MFN2 regulates progesterone biosynthesis and proliferation of granulosa cells during follicle selection in hens

Abstract

AbstractFollicle selection in hens refers to a biological process that only one small yellow follicle (SYF) is selected daily or near‐daily for following hierarchical development (from F5/F6 to F1) until ovulation. MFN2 is a kind of GTPases located on the mitochondrial outer membrane, which plays a crucial role in mitochondrial fusion. This study aimed to elucidate the role of MFN2 in proliferation and progesterone biosynthesis of granulosa cells (GCs) during follicle selection in hens.
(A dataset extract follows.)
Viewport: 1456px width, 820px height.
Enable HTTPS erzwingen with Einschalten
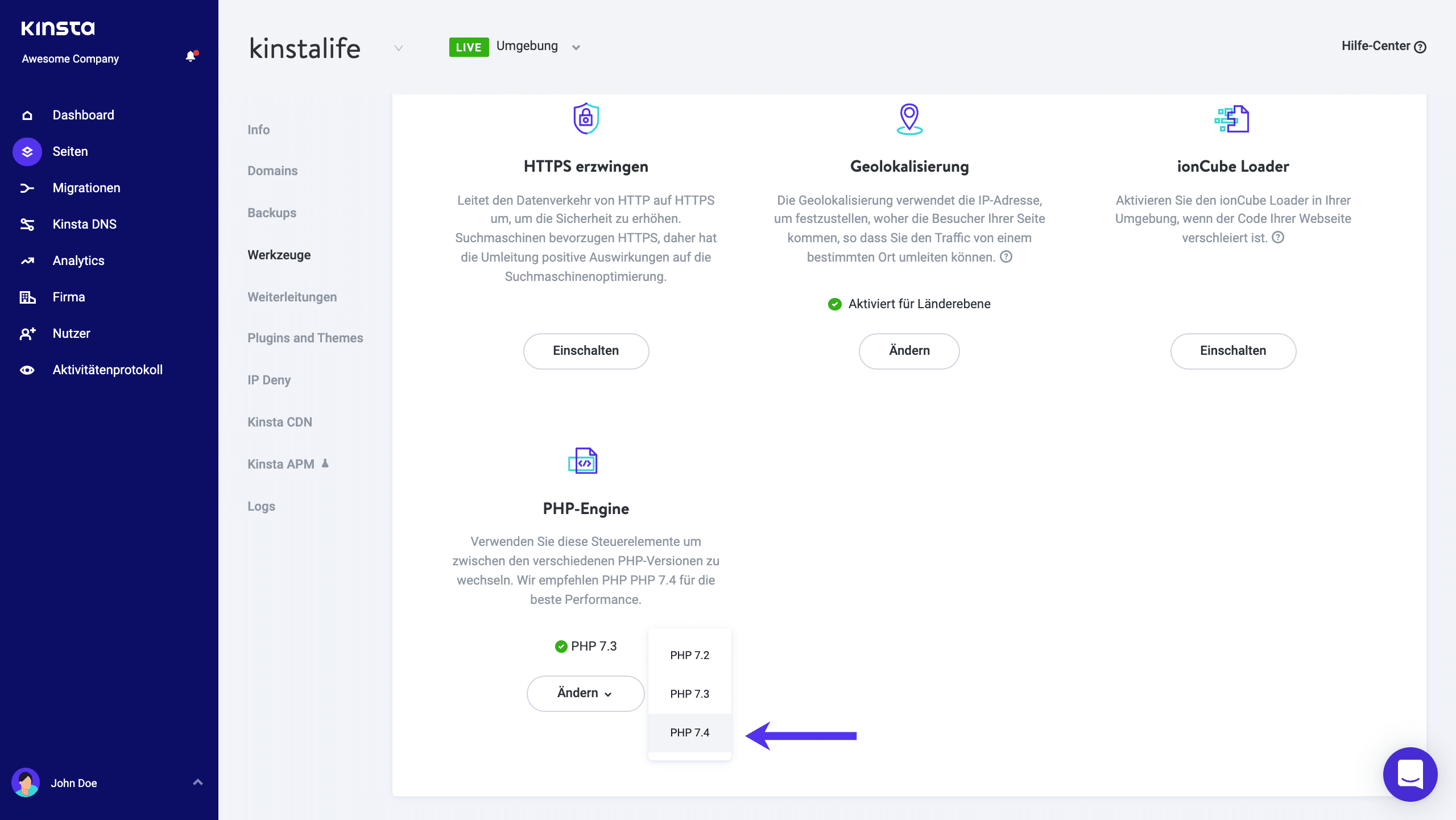tap(585, 351)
The results showed that GCs began to produce progesterone (P4) after follicle selection, accompanied with changes from multi‐layer with flat cells to single layer with cubic cells. MFN2 was detected in GCs of follicles from SYF to F1. After follicle selection, the expression level of MFN2 in GCs upregulated significantly, accompanied with increases in P4 biosynthesis, ATP production, mitochondrial DNA (mtDNA) copy numbers of granulosa cells. FSH (80 ng/mL) facilitated the effects of P4 biosynthesis and secretion, ATP production, mtDNA copy numbers, cell proliferation and the MFN2 transcription of granulosa cells from F5 (F5G) in vitro. However, FSH treatment did not promote P4 secretion in granulosa cells from SYF (SYFG) in vitro. Meanwhile, we observed that change fold of MFN2 transcription, ATP production, mtDNA copy numbers and cell proliferation rate in F5G after treatment with FSH were greater than those in SYFG. Furthermore, expression levels of MFN2 protein and messenger RNA in F5G were significantly higher than those in SYFG after treatment with FSH. P4 biosynthesis, ATP production, mtDNA copy numbers as well as cell proliferation reduced significantly in F5G with MFN2 knockdown. Oppositely, P4 biosynthesis, ATP production, mtDNA copy numbers and cell proliferation increased significantly in SYFG after the overexpression of MFN2. Our results suggest that the upregulation of MFN2 may be involved in the initiation of P4 biosynthesis, and promotion of GCs proliferation during follicle selection.